***** Geselecteerd fragment *****

Down The Rabbit Hole 2016 – zaterdag

Een druilerige, wat futloze zaterdag op Down The Rabbit Hole

 

Zaterdagmiddag begint met een fikse regenbui die zich zo ongeveer over de gehele dag door zal trekken. Dresscode vandaag: biertje in de hand, poncho over het hoofd en de eerste tekenen van vermoeidheid. De sfeer is nog steeds gemoedelijk en los van wat gemopper laat niemand de regen zijn of haar dag verpesten.

My Baby

Als we bij My Baby staan, lijkt dag 2 een net zo fascinerende dag te worden als de vorige. De Nederlands-Nieuw Zeelandse band die de eigen sound omschrijft als ‘delta trance, louisiana dub en indie funk’ – een beetje van zo ongeveer alles dus – stond niet direct op onze planning, maar we zijn blij dat we hier tot stilstand zijn gekomen. Gitarist Daniel Johnston laat ons weten dat My Baby wat voodoo naar Down The Rabbit Hole brengt en of we klaar zijn om mee dat gat in te duiken. So far veelbelovend door het trillende didgeridoo geluid op de achtergrond en als de drums losgaan vormt er zich een hypnotiserende beat die inderdaad wel doet denken aan voodoo ceremonies – niet dat we die ooit echt gezien hebben. Dit hypnotiserende werkt prima als je er zonder na te denken in mee kunt gaan, ben je ook maar even afgeleid dan is het klaar en valt op dat alles wel erg op elkaar lijkt. Dezelfde hoge, hijgerige zang die dezelfde bezwerende, snelle drums doorbreekt met daarnaast dezelfde uptempo gitaarrifs.

RHODES

We keken erg uit naar de gevoelige singer-songwriter David Rhodes, oftwel kortweg RHODES. In 2015 maakte de jonge artiest indruk met zijn volwassen stemgeluid en zijn voorzichtige subtiele performance. Op deze natte zaterdag verwachten wij dan ook lekker te kunnen opdrogen bij de haardvuur muziek van RHODES. Op het podium verschijnt een verhipsterde versie van de zanger die wij vorig jaar tegenover ons hadden – het is duidelijk dat hij wat zelfverzekerder op de planken staat en het gewauwel van de voor de regen schuilende mensen stoort hem niet. De nummers zijn qua inhoud gevoelig, maar met het volume van de begeleidingsband verdwijnt er behoorlijk wat van de puurheid. ‘Raise Your Love’ raakt ons om die reden nauwelijks meer. Ook om ons heen blijven mensen afgeleid, en de sfeer is weinig intiem te noemen. Deze RHODES 2.0 doet het voor ons jammer genoeg niet – wij missen de wat schuchtere jongen die plaats heeft moeten maken voor deze arrogantere versie.

***** Gegeven materiaal *****

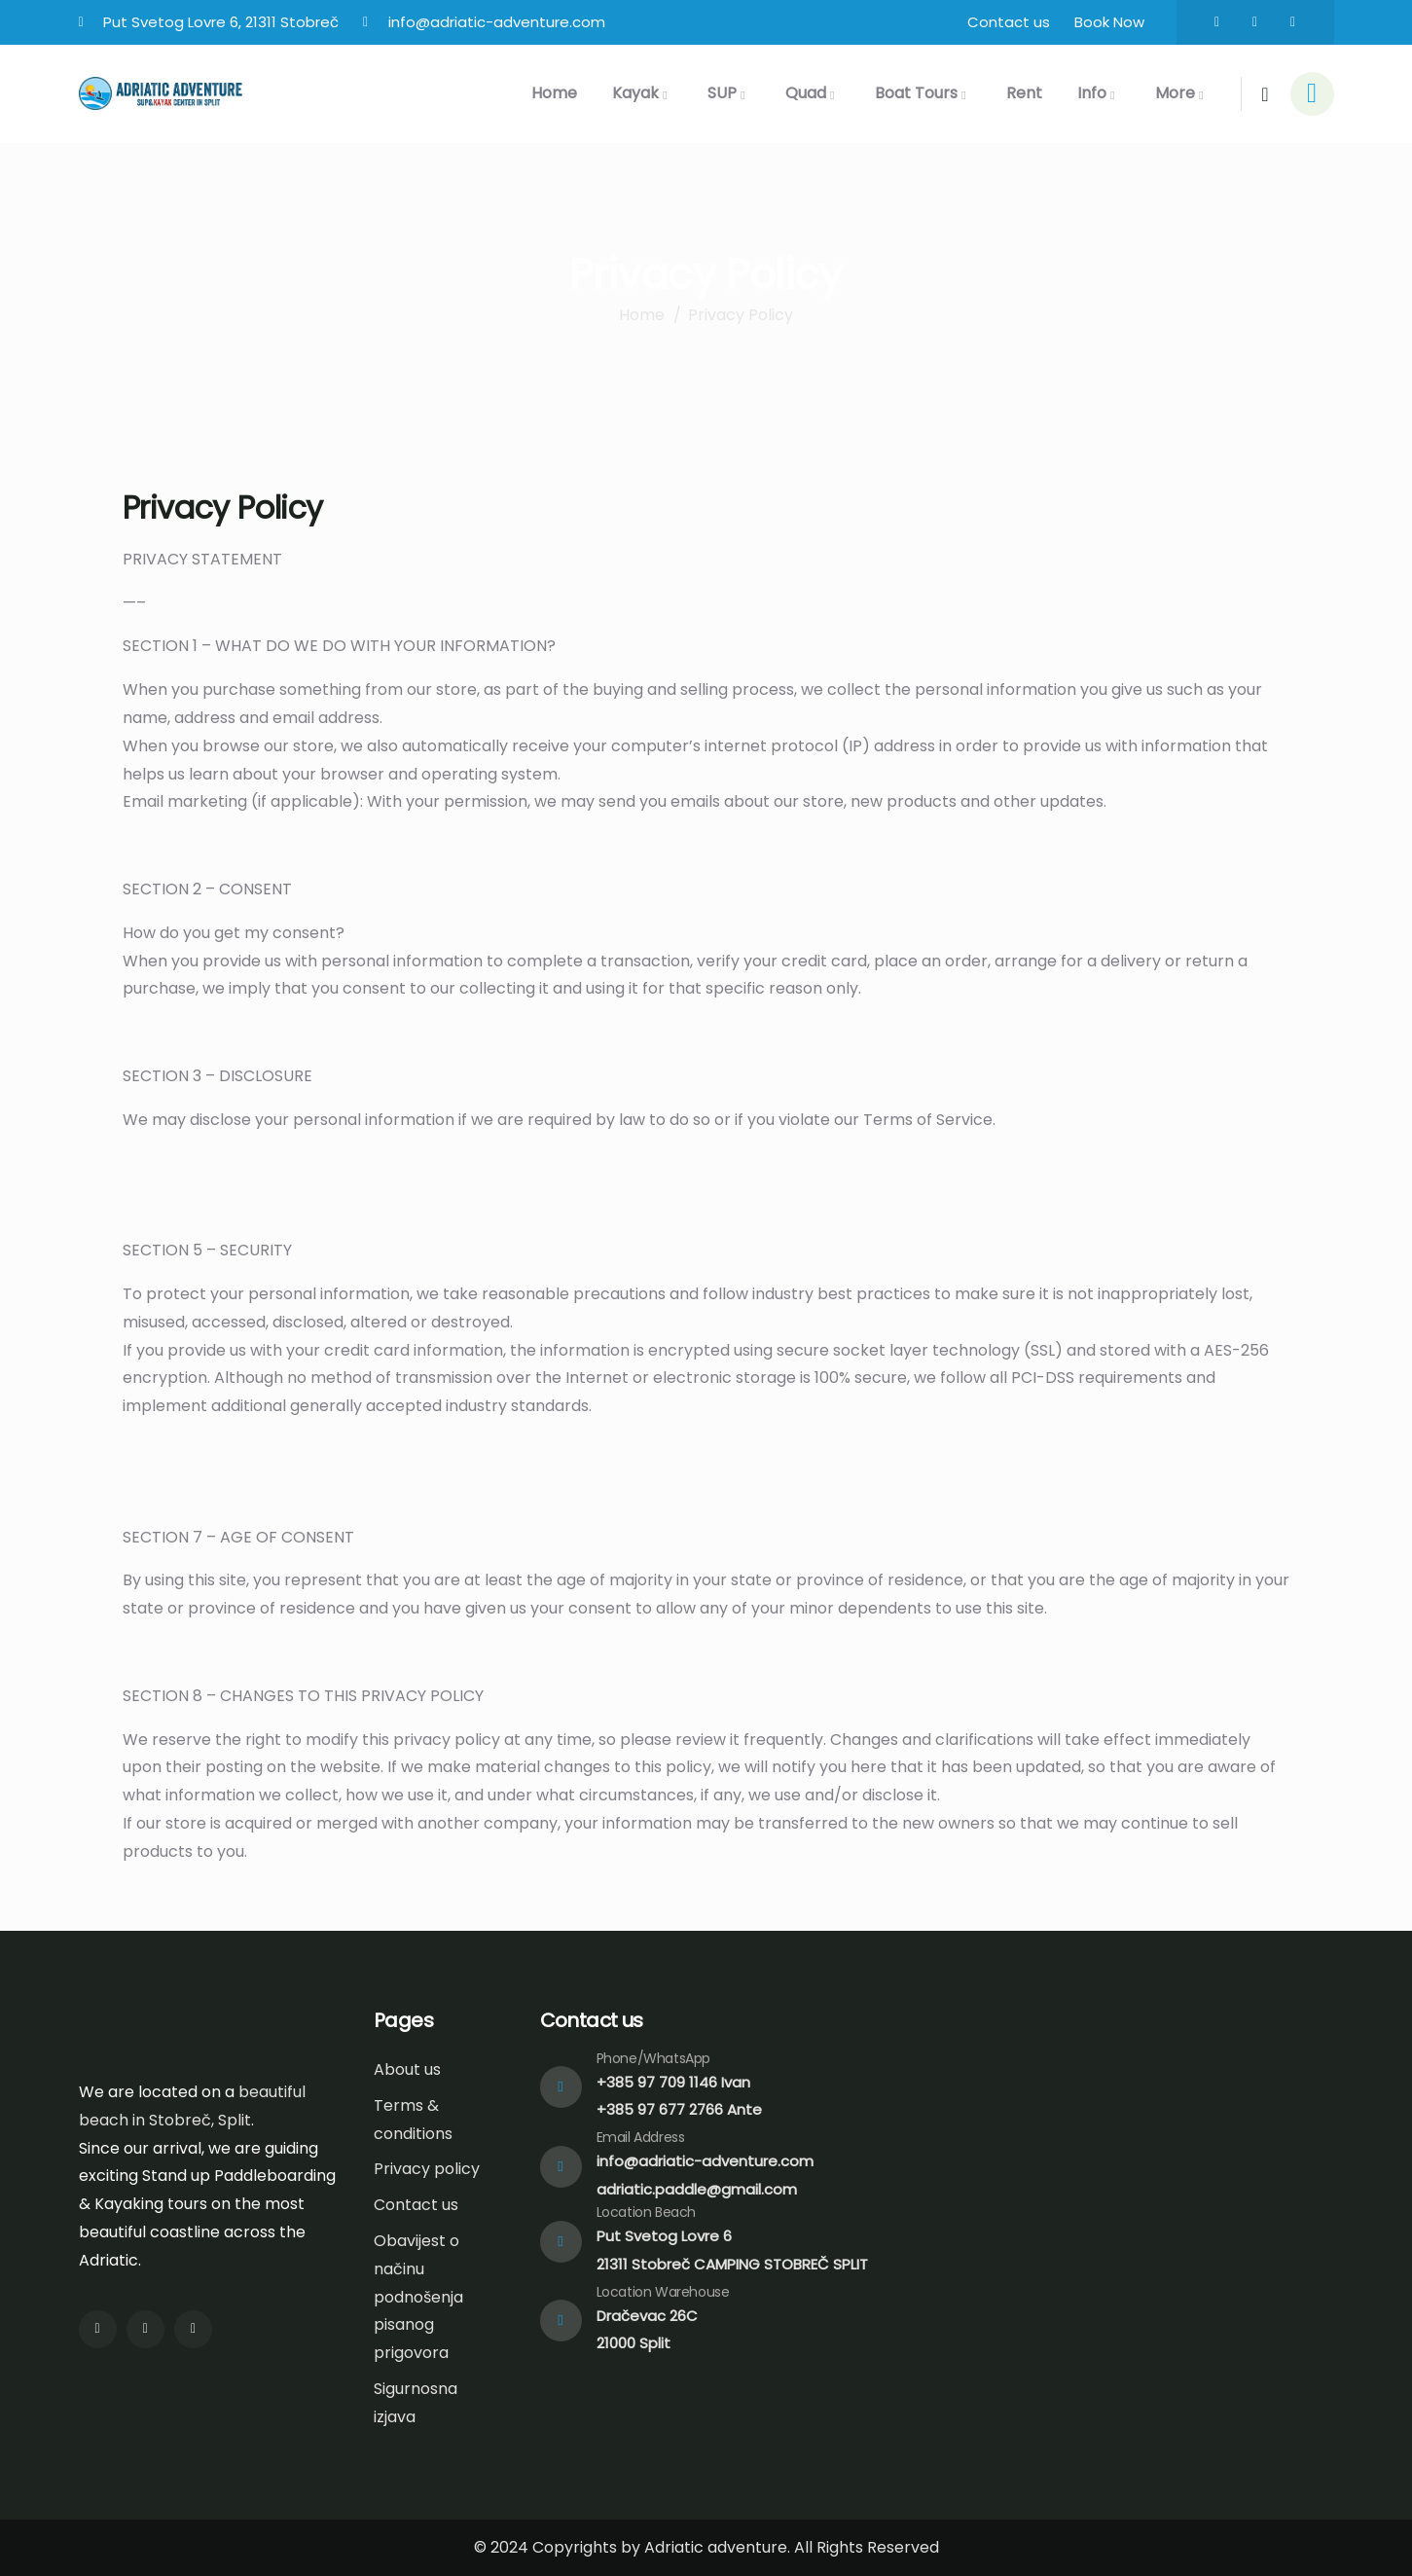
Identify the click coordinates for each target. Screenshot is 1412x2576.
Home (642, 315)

*****

» Opdrachtvereisten:
[A] Herschrijf in het festivalverslag de alinea die begint met "Zaterdagmiddag begint met een fikse regenbui" in beknoptere vorm. Behoud daarbij de belangrijkste feiten.
[B] Schrijf uit het festivalverslag de passage van "Down The Rabbit Hole 2016" tot "haar dag verpesten." woordelijk over.
[C] Zet het festivalverslag over Down The Rabbit Hole voort na de laatste zin.

» Antwoorden op opdrachten:
[A] Zaterdagmiddag begint met een flinke regenbui, die vrijwel de hele dag aanhoudt. Bezoekers lopen rond met een biertje in de hand en een poncho over het hoofd, en de eerste vermoeidheid wordt zichtbaar. De sfeer blijft gemoedelijk. Op wat gemopper na laat niemand zich de dag door de regen bederven.

[B]
Down The Rabbit Hole 2016 – zaterdag

Een druilerige, wat futloze zaterdag op Down The Rabbit Hole

 

Zaterdagmiddag begint met een fikse regenbui die zich zo ongeveer over de gehele dag door zal trekken. Dresscode vandaag: biertje in de hand, poncho over het hoofd en de eerste tekenen van vermoeidheid. De sfeer is nog steeds gemoedelijk en los van wat gemopper laat niemand de regen zijn of haar dag verpesten.

[C]
Charles Bradley

Als er iemand vandaag de zon kan laten schijnen, dan is dat volgens ons Charles Bradley wel met zijn diepe soulstem. Verwachtingsvol staan we dan ook klaar samen met een onverwacht jong publiek. De zanger draait natuurlijk al flink wat jaren mee dus wij hadden vooral de wat oudere bezoekers verwacht in plaats van deze gemiddelde mix. Met schreeuwende gitaren en funky koperblazers trapt Bradley af en wij beginnen al wat op te warmen. Toch is de uiteindelijke conclusie dat het wat bezieling mist. De vraag “who’s going to church?” komt in de buurt van bezieling, maar sluit niet helemaal aan bij het Nederlandse publiek. Na drie nummers zijn we afgeleid en van de warmte die begon op te borrelen is weinig nog over. Wederom een act die muzikaal gezien meer dan goed in elkaar zit, maar die het op deze dag niet helemaal over weet te brengen. Het blijft wat te vlak, te soft en we missen het vuur dat we wel verwacht hadden.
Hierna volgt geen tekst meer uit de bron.